Rule #3: 2 people go for the stick at a time.

Rule #4: If you don't get the stick you out

Rule #5: You can do anything to get the stick (I.E punch the cadet in the face, tackle the person, pick up and throw) However I would not advise this as someone could get hurt. Our former RSM made it that you just go for the stick and get it out of the circle with minimum contact.

Rule #6: Last person in wins!

That's the game and I thought it was very fun provided you play safely and carefully so no one gets hurt.


----------



## alan_li_13 (24 Feb 2005)

> Rule #5: You can do anything to get the stick (I.E punch the cadet in the face, tackle the person, pick up and throw) However I would not advise this as someone could get hurt.



No duff, Sherlocke. no one in the cadet system would advise stick as a good night game. This kinda thing is what gets people kicked out. I would not say its a good game to suggest to budding NCO's. 

Capture Recce the glow stick is a pretty good game. Teaches leadership if u put people in charge, Bushcraft and all the good stuff.

Another good one is to simulate an NCO/Officer go missing.


----------



## Jonny Boy (24 Feb 2005)

cursedhighlander said:
			
		

> There was this one game that our "hardcore" members made up. It's called stick and here's how you play:



first that game was not made up by your members. i have played it in and out side of cadets. it is not a smart game to play seeing that allot of the people that play it get carried away and get injured. thats when you have a cadet go home and tell there mom about what happend and than the parents will go to the officers and we all know what happend from there, don't we?


----------



## cursedhighlander (24 Feb 2005)

Thank you for correcting me on telling me that the other members didn't make it up, I appreciate it. I know that it is a very violent game and someone could get hurt. But I played it with some modifications added to it for safety and I found it very fun. My former RSM was the referee and he yelled to things like "fruitbowl" which meant everyone goes for the stick and people played it in a very safe way. Another one was "females only" which he yelled out and all females went for the stick. Many people found it fun and even wanted to play it again on another bush exercise. The way he modified it was taht you don't go for the person but the stick only and if you used contact it was only pulling (key word pulling) people away then going ahead while they were still going backwards and not pulling them to the ground. If you play it safely I find it a very fun game. By the way rifle captain could you please tell me what Recce the glowstick game is? I never heard of it and would appreciate being introduced to it.


----------



## Morgs (24 Feb 2005)

In my experience capture the glowstick is when you take 1 person and strap a glowstick onto their arm or leg or back, tell them to run off in the woods, give them say a few min head start and then everyone else goes in and tries to capture the glowstick (note, glowstick, not person). Then its up to the rest of you lot to figure out an appropriate strategy to capture the glowstick.
Hope this answers your question.
Cheers,
Morgs


----------



## Morgs (24 Feb 2005)

Another fun game is, well I have no idea what its called but I'll just call it flashlight for the moment. Basically you have 1 guy with a flashlight and a whistle, and the rest of your section cammed up. its easier to play in the dark, but more challenging in the day (obviously no flashlight is required here).
This game can be played in a field, but is best suited to a woody area.
The person that has the flashlight and the whistle sends the rest of the section off in any direction with a minimum of say 50ft and gives them a couple mins to cam up and hide. Then the person with the whistle blows it once to start the game. Basically the idea of the game is to get to the person with the flashlight without being seen. We played it so the person with the whistle would give you 30 seconds and then blow the whistle then give you 3 seconds to hide, then turn the flashlight on for 10 seconds and so on.

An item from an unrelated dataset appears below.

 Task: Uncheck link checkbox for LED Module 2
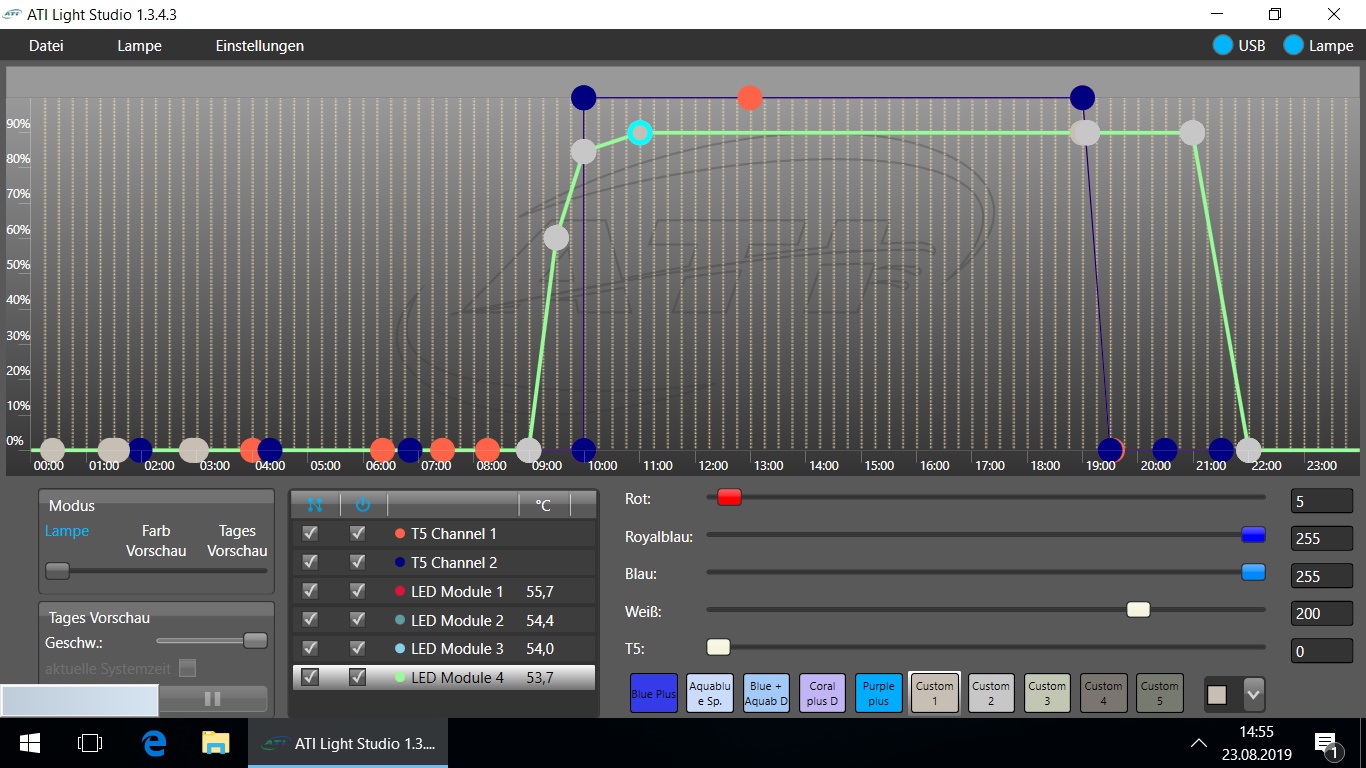click(310, 620)
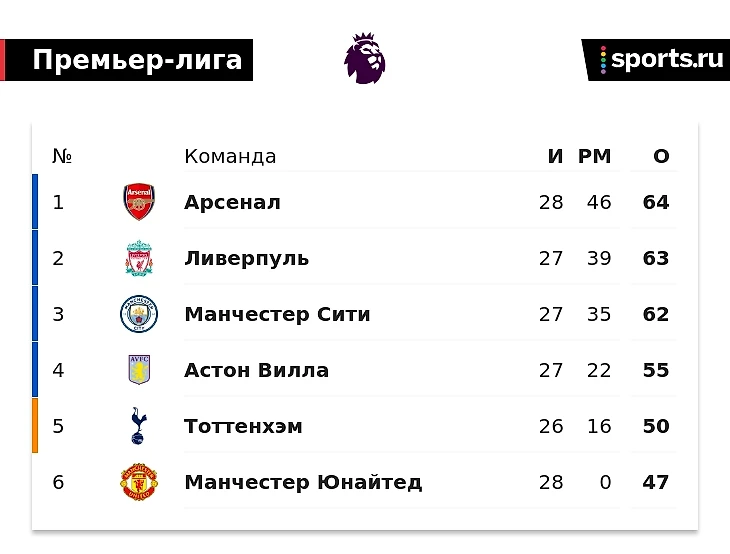Select the Манчестер Сити team name
Screen dimensions: 730x554
point(277,314)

Not sure if this applies to night games? I learnt this one in scouts, we didn't really play games in cadets.
Cheers,
Morgs


----------



## q_1966 (24 Feb 2005)

One fun night game we played when I was either a Cpl, or new Mcpl, (about two years ago), The objective was to find an area lit up by glowsticks (Jail of all caught cadets and an Officer as a guard) and we had to observe everything going on in the area and sneak out back to base, without being detected by the seniors patroling the area with flashlights.


----------



## Jonny Boy (24 Feb 2005)

i think what RTC ment bythe glow stick game was a little different. what you do is you set up glow sticks around your trainging area. at each glow stick there will be a senior or an officer hiding near by. the object is to try and sneak up on the glowstyick and capture it with out being seen or heard. when you get it you are given a point and if you get caught than you get nothing.

another vertion of it is that when ever the cadets make it to a OP wheather they get caught or not the officer there will give the cadets a grid bearing of the next spot they are to go to. they are both very fun and challanging games.


----------



## Morgs (24 Feb 2005)

Those games sound more appropriate to cadets. Like I said I played those games in scouts not cadets.
Cheers,
Morgs


----------



## Jonny Boy (24 Feb 2005)

oh i know i was just saying that those were the glow stick games that RTC was talking about.

after all i am one of the people that tought him the games. lol


----------